Source data Block Start

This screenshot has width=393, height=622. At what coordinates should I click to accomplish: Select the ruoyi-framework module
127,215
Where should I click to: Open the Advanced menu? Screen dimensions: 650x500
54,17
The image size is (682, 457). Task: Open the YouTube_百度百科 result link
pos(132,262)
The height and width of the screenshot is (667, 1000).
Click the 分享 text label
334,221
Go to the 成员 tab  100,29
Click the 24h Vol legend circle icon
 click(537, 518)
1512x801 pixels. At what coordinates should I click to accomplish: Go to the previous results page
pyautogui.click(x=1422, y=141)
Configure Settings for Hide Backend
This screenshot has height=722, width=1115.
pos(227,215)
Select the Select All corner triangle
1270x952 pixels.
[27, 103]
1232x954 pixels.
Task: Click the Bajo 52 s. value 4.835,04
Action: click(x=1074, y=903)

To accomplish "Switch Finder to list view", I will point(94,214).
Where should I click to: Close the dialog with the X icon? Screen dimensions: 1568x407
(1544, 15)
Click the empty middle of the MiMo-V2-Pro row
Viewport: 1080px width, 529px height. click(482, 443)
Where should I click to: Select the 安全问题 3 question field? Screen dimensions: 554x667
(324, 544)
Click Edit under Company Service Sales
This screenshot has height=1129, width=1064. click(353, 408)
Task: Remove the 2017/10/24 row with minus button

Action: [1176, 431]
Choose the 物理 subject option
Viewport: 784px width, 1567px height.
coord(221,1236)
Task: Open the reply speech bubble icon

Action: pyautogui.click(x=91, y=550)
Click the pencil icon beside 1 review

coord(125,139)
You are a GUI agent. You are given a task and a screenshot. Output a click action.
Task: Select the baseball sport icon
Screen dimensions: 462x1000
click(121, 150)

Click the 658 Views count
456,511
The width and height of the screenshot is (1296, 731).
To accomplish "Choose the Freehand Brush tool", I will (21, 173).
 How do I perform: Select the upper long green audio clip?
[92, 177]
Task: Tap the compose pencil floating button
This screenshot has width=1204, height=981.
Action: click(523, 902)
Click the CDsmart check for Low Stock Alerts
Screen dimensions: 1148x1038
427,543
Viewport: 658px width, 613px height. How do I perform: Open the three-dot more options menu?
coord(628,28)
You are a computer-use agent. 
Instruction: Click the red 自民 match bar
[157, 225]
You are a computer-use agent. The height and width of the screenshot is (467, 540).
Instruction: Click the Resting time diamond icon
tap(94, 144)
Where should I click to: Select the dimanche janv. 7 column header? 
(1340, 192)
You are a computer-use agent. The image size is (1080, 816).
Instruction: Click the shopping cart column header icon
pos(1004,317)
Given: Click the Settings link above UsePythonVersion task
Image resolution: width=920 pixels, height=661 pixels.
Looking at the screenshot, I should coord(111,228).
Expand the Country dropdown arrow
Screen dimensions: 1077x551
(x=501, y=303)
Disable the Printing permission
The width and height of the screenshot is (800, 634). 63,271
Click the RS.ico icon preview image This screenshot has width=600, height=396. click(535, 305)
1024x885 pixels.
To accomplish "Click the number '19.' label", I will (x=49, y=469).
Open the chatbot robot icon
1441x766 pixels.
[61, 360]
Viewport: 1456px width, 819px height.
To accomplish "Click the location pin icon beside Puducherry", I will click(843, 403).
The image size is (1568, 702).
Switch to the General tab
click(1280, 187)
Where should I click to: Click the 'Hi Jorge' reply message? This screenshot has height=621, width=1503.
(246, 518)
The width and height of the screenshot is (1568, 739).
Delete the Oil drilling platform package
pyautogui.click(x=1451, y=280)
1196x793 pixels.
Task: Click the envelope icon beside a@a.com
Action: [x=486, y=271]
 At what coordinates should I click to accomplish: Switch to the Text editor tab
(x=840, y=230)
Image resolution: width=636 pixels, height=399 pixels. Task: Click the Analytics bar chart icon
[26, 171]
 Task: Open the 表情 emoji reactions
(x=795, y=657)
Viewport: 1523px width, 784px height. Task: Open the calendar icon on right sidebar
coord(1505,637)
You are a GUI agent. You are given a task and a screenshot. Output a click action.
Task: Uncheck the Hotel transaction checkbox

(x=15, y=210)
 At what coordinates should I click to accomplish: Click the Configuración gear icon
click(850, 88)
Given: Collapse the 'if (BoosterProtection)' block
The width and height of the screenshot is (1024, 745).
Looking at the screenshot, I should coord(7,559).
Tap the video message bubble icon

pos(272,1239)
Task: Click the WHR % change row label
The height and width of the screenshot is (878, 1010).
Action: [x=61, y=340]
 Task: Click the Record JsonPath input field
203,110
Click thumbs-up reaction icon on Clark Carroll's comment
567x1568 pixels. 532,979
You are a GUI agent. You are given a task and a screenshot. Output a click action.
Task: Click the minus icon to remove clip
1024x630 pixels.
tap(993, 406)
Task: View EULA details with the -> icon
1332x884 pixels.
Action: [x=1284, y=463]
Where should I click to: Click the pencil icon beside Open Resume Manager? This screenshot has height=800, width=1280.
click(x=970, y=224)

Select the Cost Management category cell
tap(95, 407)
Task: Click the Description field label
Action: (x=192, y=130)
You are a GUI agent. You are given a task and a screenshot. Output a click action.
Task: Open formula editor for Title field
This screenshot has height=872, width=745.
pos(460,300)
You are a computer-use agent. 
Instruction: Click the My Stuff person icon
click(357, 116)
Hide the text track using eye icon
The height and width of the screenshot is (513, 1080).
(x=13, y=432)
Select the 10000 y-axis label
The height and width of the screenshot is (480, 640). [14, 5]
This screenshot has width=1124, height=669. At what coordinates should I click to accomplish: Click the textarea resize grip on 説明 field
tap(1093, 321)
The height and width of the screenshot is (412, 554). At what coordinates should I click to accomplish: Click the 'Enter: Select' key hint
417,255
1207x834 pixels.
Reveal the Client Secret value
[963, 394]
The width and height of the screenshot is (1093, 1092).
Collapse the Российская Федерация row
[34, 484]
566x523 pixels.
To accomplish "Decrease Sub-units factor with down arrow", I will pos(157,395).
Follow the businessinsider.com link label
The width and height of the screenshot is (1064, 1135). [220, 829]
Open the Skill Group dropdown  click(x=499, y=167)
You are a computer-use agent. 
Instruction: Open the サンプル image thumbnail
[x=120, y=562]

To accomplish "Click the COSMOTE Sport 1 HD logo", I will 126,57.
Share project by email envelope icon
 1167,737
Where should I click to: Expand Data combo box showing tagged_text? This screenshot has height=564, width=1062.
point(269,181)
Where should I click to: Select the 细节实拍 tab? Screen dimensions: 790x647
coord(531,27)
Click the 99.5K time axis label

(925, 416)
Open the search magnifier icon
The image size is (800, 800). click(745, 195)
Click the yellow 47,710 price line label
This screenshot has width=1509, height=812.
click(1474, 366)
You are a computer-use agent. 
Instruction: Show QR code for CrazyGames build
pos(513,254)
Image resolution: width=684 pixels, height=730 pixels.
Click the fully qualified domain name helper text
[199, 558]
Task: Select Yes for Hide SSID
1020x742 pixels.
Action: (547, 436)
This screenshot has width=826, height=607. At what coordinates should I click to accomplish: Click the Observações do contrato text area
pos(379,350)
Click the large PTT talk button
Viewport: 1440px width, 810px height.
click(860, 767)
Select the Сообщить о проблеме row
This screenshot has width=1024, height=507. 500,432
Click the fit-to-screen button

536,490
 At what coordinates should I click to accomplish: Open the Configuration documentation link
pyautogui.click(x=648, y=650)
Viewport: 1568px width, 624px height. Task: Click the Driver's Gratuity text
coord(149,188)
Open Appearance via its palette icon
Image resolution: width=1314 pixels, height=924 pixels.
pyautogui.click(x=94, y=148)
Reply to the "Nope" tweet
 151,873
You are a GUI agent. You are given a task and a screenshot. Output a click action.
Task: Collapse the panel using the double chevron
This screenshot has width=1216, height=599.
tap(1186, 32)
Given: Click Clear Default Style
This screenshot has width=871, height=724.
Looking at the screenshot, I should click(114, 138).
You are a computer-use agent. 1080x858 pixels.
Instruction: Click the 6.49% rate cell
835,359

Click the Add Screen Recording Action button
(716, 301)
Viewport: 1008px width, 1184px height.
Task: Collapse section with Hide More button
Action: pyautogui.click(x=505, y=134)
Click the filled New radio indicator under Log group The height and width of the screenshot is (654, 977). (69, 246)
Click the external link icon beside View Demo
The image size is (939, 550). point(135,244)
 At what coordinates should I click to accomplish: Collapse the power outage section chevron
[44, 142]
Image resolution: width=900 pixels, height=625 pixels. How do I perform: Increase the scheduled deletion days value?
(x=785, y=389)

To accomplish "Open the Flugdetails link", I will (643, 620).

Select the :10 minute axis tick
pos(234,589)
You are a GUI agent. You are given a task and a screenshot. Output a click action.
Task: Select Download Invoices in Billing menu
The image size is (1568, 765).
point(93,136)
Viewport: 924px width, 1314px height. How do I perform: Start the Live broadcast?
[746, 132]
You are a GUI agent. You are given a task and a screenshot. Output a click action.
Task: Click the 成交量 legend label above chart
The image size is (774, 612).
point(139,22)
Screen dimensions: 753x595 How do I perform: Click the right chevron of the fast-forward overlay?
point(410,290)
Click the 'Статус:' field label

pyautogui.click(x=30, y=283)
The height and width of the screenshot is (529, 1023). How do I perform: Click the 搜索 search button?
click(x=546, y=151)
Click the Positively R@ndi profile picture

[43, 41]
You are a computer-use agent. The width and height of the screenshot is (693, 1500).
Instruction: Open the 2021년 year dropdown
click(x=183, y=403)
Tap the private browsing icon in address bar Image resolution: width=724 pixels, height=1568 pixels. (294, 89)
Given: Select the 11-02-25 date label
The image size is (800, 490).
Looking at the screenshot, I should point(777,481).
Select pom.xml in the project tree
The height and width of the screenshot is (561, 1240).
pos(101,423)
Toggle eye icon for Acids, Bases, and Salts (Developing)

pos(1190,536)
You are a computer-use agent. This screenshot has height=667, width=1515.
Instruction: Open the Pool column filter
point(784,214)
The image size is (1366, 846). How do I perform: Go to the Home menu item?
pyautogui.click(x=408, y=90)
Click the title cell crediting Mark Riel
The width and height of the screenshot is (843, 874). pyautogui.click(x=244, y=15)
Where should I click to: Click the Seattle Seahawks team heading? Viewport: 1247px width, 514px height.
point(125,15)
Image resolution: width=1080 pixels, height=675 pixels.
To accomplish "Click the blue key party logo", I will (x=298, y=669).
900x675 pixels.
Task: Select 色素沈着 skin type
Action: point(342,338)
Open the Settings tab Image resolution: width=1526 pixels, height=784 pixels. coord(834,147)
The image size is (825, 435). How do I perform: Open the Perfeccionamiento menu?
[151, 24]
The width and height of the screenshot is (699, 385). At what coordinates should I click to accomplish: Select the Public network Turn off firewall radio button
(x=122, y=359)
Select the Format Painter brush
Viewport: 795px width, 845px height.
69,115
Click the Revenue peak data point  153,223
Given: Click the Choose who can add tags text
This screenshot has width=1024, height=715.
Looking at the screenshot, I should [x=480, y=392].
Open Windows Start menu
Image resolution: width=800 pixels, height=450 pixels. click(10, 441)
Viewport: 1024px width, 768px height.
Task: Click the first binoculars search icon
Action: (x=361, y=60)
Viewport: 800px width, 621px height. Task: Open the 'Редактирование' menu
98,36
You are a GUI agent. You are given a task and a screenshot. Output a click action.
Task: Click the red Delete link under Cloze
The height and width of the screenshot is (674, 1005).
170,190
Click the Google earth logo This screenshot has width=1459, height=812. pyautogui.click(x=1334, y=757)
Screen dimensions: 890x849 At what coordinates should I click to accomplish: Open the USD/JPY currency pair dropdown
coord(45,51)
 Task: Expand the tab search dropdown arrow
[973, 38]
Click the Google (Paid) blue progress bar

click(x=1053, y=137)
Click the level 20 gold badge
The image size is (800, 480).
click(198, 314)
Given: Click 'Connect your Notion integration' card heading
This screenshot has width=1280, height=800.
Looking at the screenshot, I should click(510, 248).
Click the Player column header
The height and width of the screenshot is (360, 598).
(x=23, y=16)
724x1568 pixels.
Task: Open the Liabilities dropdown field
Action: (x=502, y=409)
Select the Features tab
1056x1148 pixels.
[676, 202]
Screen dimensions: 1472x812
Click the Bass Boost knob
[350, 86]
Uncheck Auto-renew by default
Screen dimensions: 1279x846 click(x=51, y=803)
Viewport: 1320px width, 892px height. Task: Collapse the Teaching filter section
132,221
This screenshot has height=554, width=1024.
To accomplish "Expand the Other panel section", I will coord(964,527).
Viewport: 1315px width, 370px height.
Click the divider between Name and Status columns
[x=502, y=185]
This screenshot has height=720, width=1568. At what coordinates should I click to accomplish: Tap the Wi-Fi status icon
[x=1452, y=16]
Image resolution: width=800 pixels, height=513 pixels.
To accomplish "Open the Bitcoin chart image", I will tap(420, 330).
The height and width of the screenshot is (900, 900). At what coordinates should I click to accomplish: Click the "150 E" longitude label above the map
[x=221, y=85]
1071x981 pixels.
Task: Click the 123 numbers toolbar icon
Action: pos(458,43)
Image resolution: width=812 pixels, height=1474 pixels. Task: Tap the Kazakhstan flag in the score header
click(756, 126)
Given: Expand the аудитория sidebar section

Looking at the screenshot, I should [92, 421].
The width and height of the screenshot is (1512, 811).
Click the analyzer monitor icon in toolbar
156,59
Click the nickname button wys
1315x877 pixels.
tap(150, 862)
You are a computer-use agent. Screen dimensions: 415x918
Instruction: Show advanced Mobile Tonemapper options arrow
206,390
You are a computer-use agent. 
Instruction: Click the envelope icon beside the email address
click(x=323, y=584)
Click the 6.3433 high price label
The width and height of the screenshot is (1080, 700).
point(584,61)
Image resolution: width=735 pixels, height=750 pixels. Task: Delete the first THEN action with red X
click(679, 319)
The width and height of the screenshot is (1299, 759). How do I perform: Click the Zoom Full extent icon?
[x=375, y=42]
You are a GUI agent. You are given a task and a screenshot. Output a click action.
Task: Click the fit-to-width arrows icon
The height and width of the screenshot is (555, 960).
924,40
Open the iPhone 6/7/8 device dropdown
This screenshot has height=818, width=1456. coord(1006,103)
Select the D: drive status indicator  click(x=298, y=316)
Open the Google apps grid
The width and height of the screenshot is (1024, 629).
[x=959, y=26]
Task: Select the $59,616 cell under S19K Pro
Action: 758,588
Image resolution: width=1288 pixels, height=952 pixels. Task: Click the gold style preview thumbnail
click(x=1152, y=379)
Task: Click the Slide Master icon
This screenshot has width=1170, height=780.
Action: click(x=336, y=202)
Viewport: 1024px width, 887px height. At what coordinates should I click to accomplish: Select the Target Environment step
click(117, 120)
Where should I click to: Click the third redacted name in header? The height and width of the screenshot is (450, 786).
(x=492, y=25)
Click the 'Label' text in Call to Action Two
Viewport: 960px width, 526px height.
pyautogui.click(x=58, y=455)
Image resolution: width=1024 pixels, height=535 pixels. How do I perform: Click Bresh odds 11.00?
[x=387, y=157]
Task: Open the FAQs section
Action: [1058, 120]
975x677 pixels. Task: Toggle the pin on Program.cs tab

Source data Block End

→ **What the exercise asks**
There is a run of lines above from the one with "Where should I click to: Close" to the one with "Task: Tap the compose pencil floating button"; print exactly that run, both ends included, and nothing else.

→ **Exercise result**
Where should I click to: Close the dialog with the X icon? Screen dimensions: 1568x407
(1544, 15)
Click the empty middle of the MiMo-V2-Pro row
Viewport: 1080px width, 529px height. click(482, 443)
Where should I click to: Select the 安全问题 3 question field? Screen dimensions: 554x667
(324, 544)
Click Edit under Company Service Sales
This screenshot has height=1129, width=1064. click(353, 408)
Task: Remove the 2017/10/24 row with minus button

Action: [1176, 431]
Choose the 物理 subject option
Viewport: 784px width, 1567px height.
coord(221,1236)
Task: Open the reply speech bubble icon

Action: pyautogui.click(x=91, y=550)
Click the pencil icon beside 1 review

coord(125,139)
You are a GUI agent. You are given a task and a screenshot. Output a click action.
Task: Select the baseball sport icon
Screen dimensions: 462x1000
click(121, 150)

Click the 658 Views count
456,511
The width and height of the screenshot is (1296, 731).
To accomplish "Choose the Freehand Brush tool", I will (21, 173).
 How do I perform: Select the upper long green audio clip?
[92, 177]
Task: Tap the compose pencil floating button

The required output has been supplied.